Senior Data Analyst (Contract)

At Royal Caribbean Group, I devised SQL/Python revenue models for a fleet of 26 ships, elevating demand projection accuracy by ~15–20%. I also scripted Python-based ticket pricing updates, reducing manual input by ~30–40% and enhancing operational efficiency by ~10–15%. In my associate role, I tracked each deliverable's progress (like implementing advanced window functions) in short sprints, ensuring code quality and data integrity before deployment.

This environment prioritized fast decisions, so I coordinated with operations to confirm pipeline readiness each week. By bridging data engineering tasks and simple project management duties, I helped deliver near real-time fare adjustments and quickly capitalized on new revenue opportunities.
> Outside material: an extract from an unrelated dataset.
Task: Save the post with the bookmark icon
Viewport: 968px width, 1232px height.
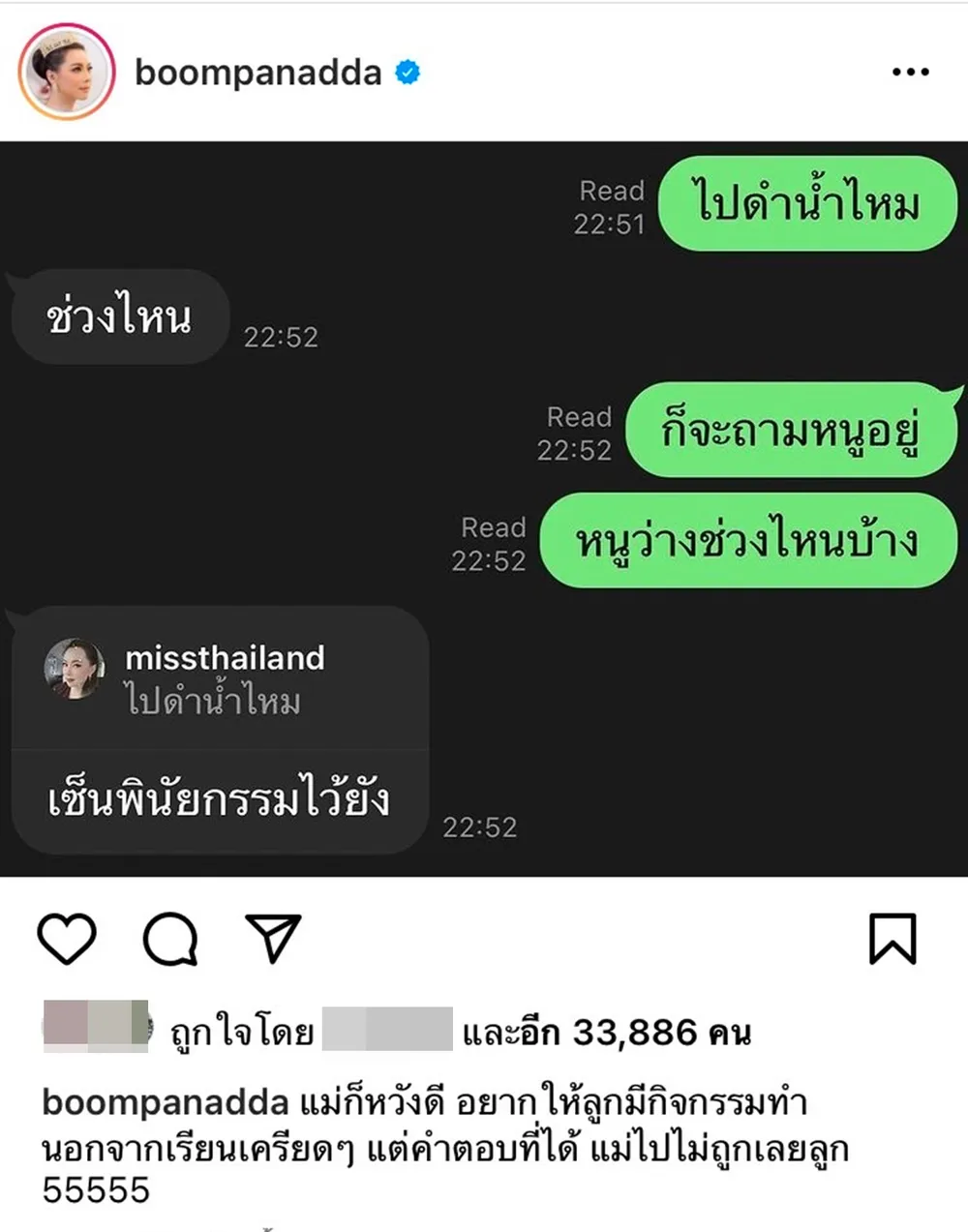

CVS Health (May 2022 - January 2023)

Analytics Consultant

Taking on a consulting role at CVS Health, I worked with SQL (including advanced window functions, CTEs) and Python-based libraries (pandas, scikit-learn) to optimize multi-team data workflows on local or minimal hardware setups. My duties involved clarifying each ingestion or transformation task in a backlog and verifying final outputs within specified deadlines.
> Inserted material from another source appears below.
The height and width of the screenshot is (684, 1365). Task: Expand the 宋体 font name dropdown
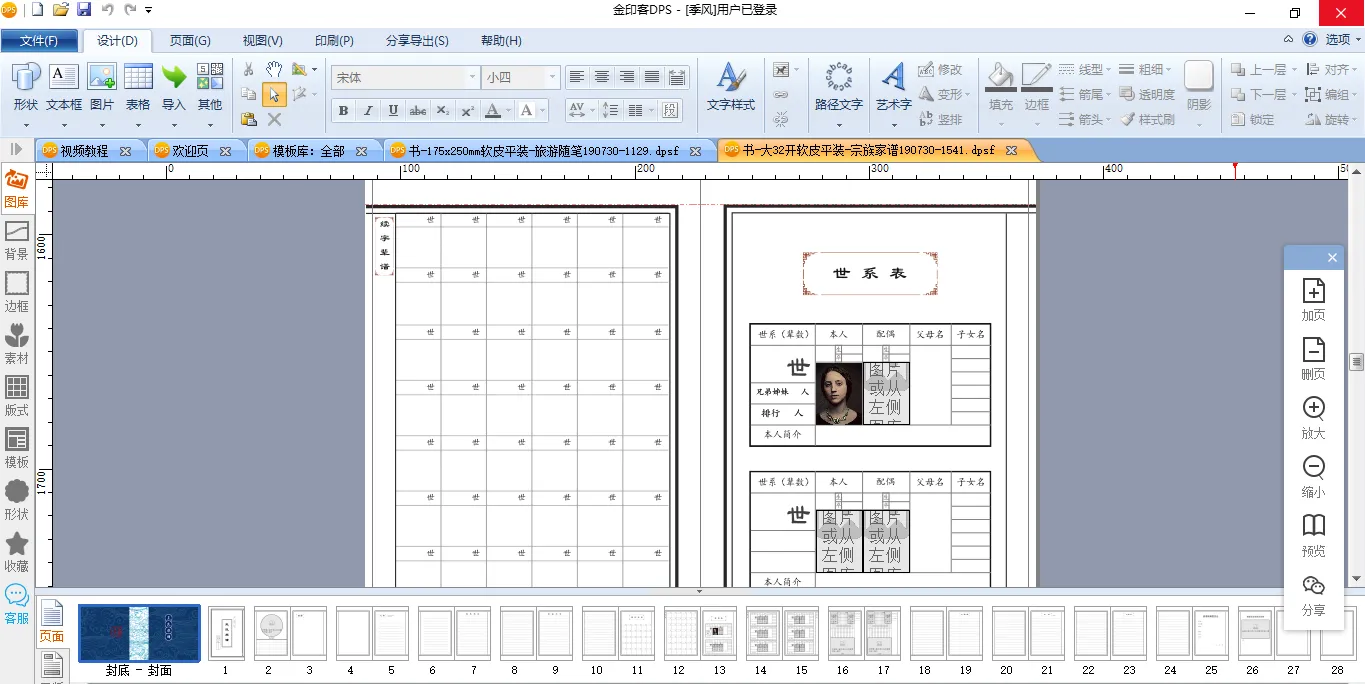(472, 77)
By deploying scalable data pipelines (Airflow, dbt), I reduced manual data handling, allowing teams to focus on strategic data usage. I further integrated ML models (TensorFlow, XGBoost) for forecasting. While others determined the vision, I collaborated closely with them, ensuring my small-scale management approach kept daily tasks on target, culminating in a better overall pipeline for timely analytics.
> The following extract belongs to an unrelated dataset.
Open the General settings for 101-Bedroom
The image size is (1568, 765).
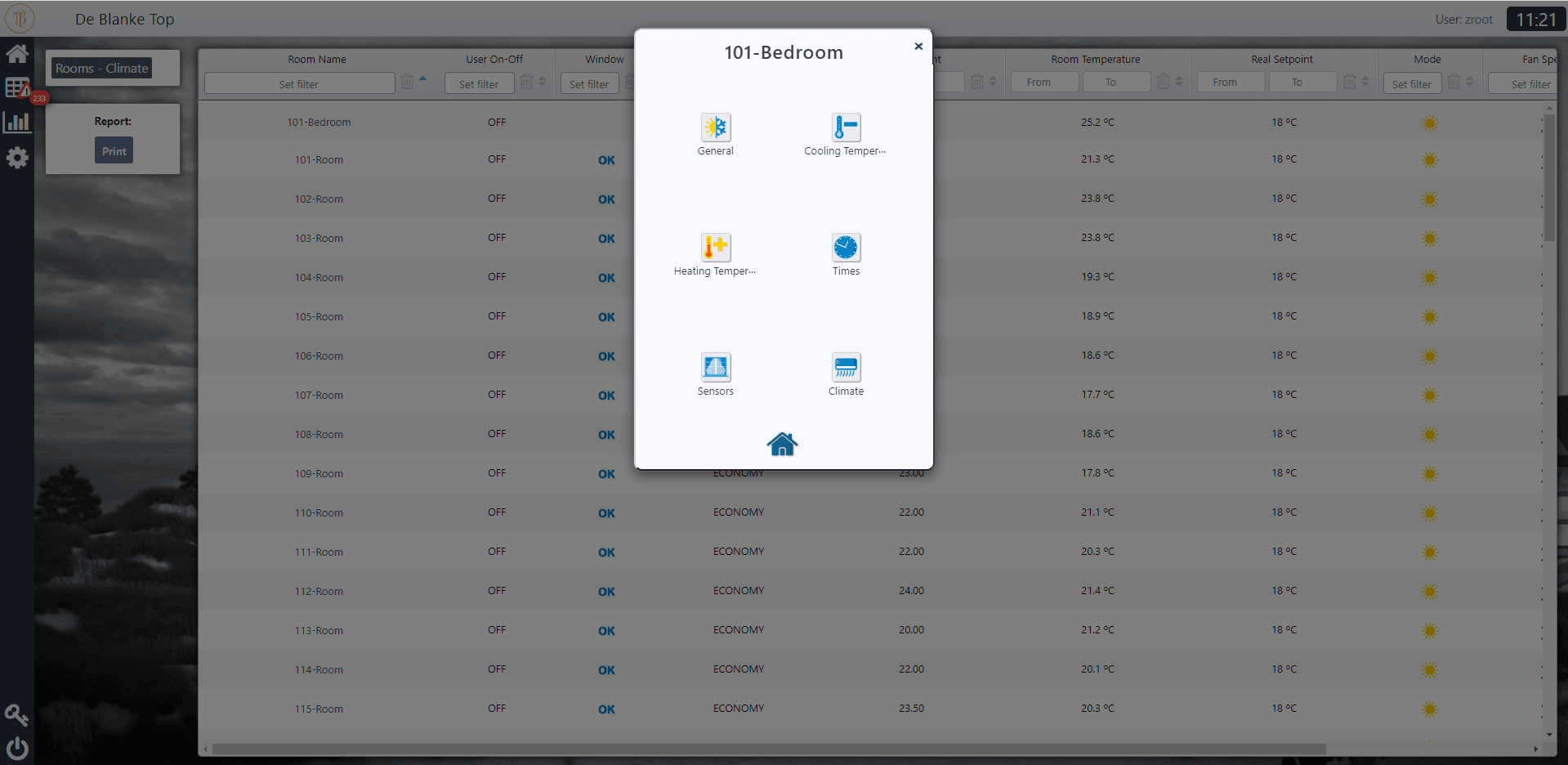click(715, 128)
Qvest.US (July 2021 - March 2022)

Consulting Analyst

At Qvest.US, I stepped into an associate-level data analyst role supporting SQL-driven data pipelines for cross-department Tableau/Power BI dashboards. These pipelines fostered real-time insights for sales and operations. My self-organized “micro-projects” for each enhancement ensured tasks remained bite-sized and trackable, so stakeholders saw incremental gains every two weeks.

I also ran market and competitive analyses with Python scripts, enabling data-backed strategy formation. Although I juggled typical junior analytics tasks, I found that minimal but structured project planning (like short stand-ups and Gantt charts) significantly boosted visibility and maintained progress across concurrent tasks.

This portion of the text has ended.